▶ _WHAT THE TASK ASKS_: Scale the records below, starting at the line containing "Click the Gemini" and stopping after the line containing "point(677,885)". Give every line in that span again, requests included, with each coordinate in the answers multiplied by 1.6 and rounded to a whole number, halves up.

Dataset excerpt
+ + + + + + +

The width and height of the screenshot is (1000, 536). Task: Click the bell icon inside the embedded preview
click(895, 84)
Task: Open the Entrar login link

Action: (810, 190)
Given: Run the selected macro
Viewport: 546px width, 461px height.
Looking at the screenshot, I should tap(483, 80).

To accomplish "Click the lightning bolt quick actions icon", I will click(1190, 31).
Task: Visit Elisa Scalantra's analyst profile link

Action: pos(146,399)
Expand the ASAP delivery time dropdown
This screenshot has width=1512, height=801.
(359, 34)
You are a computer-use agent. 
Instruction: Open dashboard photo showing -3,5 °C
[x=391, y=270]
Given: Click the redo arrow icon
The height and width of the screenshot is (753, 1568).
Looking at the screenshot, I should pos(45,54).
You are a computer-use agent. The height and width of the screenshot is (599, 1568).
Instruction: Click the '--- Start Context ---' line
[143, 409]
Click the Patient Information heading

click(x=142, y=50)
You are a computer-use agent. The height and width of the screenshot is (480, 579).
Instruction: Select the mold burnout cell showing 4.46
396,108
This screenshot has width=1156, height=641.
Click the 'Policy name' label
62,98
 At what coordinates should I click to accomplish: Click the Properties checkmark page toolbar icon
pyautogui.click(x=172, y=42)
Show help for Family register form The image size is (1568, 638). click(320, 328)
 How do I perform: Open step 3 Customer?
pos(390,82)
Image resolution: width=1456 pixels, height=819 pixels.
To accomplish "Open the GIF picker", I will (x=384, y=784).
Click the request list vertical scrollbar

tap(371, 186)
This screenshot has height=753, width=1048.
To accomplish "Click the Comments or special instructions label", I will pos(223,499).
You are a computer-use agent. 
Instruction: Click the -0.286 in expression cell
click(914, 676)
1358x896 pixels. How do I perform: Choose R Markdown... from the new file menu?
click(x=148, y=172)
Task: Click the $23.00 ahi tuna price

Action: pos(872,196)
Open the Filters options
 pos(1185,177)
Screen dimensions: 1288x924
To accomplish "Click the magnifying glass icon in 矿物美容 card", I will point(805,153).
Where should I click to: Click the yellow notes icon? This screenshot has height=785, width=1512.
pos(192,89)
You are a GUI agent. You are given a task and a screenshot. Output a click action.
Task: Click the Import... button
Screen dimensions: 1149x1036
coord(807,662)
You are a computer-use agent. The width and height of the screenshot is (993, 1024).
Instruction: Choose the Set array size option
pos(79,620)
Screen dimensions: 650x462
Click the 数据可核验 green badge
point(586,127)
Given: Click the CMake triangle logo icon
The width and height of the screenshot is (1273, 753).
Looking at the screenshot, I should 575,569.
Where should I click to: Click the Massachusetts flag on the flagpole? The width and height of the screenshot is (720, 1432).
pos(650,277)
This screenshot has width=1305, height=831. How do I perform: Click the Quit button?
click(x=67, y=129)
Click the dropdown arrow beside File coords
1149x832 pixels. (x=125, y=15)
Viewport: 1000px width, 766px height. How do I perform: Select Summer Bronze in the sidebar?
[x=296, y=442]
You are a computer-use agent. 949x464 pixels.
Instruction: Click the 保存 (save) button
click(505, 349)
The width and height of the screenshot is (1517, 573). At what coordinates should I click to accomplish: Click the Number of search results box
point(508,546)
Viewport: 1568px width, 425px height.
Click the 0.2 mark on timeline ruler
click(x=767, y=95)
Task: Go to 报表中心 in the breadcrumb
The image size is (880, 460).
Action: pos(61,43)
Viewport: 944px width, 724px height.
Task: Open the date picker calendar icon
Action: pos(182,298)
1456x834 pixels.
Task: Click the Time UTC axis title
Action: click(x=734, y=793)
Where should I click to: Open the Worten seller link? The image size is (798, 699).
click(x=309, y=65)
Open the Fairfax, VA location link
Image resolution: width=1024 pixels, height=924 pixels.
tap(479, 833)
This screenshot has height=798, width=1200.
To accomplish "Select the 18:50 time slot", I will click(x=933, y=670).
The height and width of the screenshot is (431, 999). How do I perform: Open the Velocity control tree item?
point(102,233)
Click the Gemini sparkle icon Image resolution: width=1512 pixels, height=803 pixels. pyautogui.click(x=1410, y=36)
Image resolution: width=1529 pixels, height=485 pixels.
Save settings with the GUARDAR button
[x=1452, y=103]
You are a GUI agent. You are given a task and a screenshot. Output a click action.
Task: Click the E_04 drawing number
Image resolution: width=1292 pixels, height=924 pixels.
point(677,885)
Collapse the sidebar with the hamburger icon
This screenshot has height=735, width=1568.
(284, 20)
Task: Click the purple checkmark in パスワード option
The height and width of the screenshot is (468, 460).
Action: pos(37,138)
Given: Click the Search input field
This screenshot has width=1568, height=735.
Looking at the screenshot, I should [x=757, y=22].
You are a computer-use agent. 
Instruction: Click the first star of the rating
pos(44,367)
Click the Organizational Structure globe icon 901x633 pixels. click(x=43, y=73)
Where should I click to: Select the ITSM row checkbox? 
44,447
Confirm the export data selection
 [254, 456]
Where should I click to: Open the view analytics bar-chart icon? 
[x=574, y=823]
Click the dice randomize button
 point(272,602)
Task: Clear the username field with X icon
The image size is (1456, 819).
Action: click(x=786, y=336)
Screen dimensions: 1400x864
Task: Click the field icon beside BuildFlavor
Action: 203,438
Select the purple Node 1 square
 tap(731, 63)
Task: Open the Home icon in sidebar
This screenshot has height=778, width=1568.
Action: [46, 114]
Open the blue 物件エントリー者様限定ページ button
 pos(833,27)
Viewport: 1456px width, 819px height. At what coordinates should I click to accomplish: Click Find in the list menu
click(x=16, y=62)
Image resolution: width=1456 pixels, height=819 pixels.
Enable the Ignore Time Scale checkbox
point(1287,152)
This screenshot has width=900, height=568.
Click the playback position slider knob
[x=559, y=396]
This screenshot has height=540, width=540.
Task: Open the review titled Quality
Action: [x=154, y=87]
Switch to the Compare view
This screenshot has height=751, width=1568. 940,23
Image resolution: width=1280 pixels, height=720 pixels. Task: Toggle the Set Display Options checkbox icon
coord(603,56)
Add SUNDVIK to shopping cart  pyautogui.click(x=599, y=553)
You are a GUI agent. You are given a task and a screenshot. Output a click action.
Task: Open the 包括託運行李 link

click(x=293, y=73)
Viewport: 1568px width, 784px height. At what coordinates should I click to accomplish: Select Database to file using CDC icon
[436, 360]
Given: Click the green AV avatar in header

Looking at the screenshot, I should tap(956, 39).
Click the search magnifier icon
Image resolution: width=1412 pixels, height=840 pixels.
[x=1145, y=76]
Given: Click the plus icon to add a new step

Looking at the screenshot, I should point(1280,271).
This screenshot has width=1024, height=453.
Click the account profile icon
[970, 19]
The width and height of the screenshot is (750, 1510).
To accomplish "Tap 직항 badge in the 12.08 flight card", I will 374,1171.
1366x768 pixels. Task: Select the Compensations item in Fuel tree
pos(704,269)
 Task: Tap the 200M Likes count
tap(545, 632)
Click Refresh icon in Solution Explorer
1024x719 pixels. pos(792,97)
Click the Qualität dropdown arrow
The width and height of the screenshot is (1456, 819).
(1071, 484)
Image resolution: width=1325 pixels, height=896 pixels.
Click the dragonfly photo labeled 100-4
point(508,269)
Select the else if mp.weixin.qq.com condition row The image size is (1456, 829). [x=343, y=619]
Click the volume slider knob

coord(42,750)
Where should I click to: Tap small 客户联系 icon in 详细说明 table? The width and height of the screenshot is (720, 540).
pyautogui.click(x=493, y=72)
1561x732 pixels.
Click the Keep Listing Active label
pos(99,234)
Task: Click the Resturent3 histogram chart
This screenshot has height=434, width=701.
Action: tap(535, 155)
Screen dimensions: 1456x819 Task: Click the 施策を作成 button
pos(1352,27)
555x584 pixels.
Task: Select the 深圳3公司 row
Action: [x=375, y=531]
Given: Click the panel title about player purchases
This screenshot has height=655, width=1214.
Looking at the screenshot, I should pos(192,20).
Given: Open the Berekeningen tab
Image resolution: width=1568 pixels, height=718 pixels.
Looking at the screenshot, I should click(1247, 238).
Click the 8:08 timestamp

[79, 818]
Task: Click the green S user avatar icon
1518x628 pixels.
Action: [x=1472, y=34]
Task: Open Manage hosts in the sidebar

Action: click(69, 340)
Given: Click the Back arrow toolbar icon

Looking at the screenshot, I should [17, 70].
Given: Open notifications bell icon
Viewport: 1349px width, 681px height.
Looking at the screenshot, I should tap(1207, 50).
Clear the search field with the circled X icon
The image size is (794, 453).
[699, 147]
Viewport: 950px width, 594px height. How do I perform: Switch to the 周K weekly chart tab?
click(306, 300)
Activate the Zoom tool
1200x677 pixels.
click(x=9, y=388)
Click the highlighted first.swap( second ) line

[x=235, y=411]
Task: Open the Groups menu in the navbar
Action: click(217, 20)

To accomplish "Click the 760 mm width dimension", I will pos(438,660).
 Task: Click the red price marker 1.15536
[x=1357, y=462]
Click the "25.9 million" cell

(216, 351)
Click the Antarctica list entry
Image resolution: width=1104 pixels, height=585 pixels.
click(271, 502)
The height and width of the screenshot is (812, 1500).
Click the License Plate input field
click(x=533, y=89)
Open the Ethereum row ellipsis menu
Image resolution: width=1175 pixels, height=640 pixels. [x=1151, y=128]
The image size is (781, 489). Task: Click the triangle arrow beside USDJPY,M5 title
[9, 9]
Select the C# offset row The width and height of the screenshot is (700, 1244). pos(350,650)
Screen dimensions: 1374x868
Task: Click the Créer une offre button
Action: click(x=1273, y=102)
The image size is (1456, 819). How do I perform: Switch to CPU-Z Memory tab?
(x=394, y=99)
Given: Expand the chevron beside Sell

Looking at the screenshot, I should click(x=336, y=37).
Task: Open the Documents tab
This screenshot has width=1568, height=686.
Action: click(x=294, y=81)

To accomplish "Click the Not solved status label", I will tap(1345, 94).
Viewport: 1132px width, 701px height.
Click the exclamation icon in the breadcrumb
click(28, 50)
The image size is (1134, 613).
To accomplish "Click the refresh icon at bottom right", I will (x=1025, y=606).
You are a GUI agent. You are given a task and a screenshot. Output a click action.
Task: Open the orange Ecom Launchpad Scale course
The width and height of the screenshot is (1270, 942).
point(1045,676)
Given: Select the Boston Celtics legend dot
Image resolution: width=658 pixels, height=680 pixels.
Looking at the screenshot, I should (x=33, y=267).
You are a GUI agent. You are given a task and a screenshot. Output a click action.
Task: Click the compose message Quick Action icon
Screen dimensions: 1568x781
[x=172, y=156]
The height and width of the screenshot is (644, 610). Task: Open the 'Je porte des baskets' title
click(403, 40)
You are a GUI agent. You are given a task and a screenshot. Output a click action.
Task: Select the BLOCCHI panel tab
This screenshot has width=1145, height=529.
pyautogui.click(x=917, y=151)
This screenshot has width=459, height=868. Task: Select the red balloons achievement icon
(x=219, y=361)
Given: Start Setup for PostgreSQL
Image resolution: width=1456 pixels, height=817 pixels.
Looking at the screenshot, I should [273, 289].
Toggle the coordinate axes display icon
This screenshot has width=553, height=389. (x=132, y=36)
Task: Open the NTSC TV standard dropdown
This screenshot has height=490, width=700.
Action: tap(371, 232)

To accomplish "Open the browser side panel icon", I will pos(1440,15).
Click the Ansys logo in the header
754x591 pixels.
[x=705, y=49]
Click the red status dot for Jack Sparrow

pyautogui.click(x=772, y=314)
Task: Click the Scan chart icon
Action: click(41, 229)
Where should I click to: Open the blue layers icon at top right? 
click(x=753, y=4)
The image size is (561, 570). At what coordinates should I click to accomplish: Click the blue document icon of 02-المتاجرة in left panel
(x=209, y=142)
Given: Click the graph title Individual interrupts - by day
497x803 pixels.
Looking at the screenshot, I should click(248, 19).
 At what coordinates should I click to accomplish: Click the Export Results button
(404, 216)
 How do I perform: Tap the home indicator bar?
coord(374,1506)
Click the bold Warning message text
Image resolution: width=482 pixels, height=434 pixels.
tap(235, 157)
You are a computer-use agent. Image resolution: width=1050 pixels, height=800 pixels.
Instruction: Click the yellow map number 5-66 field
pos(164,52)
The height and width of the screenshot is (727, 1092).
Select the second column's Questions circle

+ + + + + + +

▶ _CORRECT RESPONSE_:
Click the Gemini sparkle icon Image resolution: width=1512 pixels, height=803 pixels. pyautogui.click(x=2256, y=58)
Image resolution: width=1529 pixels, height=485 pixels.
Save settings with the GUARDAR button
[x=2323, y=165]
You are a GUI agent. You are given a task and a screenshot. Output a click action.
Task: Click the E_04 drawing number
Image resolution: width=1292 pixels, height=924 pixels.
point(1083,1416)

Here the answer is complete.